Copy out the lines of the listing below verbatim, starting at the line containing "This screenshot has height=1339, width=750." and ending at the line containing "usb-command-label: 26.SET Interface Report is", with both of those lines included.
··· Available data ···
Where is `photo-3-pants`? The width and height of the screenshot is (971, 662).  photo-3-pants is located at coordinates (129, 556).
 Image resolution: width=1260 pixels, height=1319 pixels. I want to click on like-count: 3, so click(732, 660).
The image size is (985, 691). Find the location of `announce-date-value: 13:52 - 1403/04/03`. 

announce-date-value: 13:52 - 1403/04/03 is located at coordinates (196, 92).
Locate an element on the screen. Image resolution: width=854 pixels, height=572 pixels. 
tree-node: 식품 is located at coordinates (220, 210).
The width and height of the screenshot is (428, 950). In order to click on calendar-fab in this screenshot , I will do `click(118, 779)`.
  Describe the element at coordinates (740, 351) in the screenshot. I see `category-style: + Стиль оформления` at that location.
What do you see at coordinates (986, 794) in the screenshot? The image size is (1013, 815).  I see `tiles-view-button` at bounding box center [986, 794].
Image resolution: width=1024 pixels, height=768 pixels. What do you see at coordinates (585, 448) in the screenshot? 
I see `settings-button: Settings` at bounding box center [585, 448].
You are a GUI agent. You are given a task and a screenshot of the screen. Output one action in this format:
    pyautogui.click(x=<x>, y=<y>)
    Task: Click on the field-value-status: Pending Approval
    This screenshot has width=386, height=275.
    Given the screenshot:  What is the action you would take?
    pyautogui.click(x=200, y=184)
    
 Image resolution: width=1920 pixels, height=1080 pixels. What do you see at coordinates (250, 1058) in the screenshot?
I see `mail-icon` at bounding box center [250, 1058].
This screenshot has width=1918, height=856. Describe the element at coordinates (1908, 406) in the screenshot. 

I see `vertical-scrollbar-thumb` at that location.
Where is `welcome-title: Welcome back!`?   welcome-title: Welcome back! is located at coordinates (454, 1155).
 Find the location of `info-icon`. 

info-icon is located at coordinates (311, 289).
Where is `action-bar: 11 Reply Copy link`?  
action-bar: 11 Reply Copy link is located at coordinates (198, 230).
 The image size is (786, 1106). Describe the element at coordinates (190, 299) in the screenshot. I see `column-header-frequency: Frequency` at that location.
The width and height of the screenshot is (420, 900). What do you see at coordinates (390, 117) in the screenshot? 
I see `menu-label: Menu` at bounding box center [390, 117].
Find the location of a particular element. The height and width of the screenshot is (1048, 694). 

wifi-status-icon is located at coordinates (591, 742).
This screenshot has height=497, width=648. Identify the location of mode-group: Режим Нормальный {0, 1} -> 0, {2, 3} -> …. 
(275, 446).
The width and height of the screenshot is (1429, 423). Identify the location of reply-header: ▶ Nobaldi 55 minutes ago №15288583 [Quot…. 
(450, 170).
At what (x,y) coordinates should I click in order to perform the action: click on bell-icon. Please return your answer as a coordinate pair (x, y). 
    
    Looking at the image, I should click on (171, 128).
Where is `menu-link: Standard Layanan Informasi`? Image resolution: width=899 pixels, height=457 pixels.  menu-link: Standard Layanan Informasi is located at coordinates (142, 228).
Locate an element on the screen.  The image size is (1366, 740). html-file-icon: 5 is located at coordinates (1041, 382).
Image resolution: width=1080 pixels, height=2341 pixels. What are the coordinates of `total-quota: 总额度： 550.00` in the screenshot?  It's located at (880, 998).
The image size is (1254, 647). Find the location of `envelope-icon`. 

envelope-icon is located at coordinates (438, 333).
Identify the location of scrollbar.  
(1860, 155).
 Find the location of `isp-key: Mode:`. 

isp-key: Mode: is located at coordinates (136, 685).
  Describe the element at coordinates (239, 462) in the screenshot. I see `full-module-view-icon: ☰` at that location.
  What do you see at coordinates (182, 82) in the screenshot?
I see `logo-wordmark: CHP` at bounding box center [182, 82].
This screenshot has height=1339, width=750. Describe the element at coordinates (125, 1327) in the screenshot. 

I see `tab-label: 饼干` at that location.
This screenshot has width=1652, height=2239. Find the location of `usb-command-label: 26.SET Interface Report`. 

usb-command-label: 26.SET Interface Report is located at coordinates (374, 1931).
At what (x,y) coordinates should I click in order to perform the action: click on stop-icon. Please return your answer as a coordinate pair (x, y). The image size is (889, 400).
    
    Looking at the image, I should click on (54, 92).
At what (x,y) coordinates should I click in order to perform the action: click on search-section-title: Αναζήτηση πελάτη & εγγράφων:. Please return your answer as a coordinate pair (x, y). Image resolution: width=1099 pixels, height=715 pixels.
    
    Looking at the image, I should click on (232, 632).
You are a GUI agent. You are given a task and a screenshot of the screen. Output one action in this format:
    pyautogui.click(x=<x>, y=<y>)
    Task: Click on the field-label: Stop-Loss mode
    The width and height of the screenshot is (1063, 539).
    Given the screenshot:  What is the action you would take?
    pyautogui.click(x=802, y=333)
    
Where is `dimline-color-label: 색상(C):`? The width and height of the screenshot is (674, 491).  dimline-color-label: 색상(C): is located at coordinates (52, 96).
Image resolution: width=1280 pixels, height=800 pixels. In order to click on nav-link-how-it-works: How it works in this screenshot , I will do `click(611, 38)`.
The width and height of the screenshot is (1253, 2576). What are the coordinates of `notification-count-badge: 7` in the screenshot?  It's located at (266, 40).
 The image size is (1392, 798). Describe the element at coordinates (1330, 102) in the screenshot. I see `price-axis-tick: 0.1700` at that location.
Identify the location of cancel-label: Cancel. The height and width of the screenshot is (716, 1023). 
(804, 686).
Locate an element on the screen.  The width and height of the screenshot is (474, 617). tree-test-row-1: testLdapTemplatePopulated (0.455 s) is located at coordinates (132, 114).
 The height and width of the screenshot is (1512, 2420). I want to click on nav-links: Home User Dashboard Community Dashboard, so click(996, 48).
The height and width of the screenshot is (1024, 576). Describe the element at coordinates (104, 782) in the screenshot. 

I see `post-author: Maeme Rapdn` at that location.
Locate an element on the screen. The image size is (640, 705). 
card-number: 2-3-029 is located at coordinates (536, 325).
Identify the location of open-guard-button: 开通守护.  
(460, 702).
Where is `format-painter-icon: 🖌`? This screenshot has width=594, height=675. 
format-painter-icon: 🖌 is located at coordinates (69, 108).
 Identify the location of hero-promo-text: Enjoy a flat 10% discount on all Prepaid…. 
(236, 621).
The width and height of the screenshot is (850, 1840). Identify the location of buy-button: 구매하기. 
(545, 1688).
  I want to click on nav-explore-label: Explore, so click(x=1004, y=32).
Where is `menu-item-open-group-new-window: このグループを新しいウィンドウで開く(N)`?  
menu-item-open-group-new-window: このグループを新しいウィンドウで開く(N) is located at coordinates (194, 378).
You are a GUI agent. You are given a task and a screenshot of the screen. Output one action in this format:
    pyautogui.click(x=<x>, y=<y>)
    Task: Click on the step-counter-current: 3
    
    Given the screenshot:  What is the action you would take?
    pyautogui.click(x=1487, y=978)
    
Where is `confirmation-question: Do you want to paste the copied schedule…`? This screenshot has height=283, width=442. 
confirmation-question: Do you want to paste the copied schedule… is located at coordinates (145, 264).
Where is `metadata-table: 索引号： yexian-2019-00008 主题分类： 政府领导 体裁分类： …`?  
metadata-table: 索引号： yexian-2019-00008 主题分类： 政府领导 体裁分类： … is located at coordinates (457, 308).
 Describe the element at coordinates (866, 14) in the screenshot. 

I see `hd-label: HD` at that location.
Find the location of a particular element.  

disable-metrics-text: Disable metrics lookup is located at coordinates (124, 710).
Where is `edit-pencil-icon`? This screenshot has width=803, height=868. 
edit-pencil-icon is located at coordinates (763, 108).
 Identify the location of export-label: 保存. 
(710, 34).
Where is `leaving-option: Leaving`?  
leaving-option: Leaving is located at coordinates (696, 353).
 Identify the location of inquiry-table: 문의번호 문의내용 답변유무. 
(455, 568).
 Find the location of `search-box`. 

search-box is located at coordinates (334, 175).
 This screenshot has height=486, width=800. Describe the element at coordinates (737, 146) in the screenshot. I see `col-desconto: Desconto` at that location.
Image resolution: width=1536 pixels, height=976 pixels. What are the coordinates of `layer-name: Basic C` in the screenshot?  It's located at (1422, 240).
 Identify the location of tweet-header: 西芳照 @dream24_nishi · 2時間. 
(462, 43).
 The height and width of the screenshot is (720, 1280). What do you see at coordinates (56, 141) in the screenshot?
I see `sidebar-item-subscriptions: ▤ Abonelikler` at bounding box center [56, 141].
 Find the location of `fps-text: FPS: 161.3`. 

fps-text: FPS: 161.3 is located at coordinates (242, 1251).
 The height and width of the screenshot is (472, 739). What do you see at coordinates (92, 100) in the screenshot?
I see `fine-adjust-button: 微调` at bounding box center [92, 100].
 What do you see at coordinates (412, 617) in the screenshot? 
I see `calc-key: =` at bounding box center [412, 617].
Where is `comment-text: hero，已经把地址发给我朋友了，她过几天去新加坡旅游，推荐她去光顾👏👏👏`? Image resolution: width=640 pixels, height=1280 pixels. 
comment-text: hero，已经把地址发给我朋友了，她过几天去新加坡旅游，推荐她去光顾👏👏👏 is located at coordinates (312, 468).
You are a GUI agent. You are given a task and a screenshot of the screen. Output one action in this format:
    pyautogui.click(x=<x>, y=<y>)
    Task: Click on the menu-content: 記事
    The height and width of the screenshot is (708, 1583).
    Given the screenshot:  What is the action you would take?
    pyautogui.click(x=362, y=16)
···
» **Task answer**
This screenshot has height=1339, width=750. Describe the element at coordinates (125, 1327) in the screenshot. 

I see `tab-label: 饼干` at that location.
This screenshot has width=1652, height=2239. Find the location of `usb-command-label: 26.SET Interface Report`. 

usb-command-label: 26.SET Interface Report is located at coordinates (374, 1931).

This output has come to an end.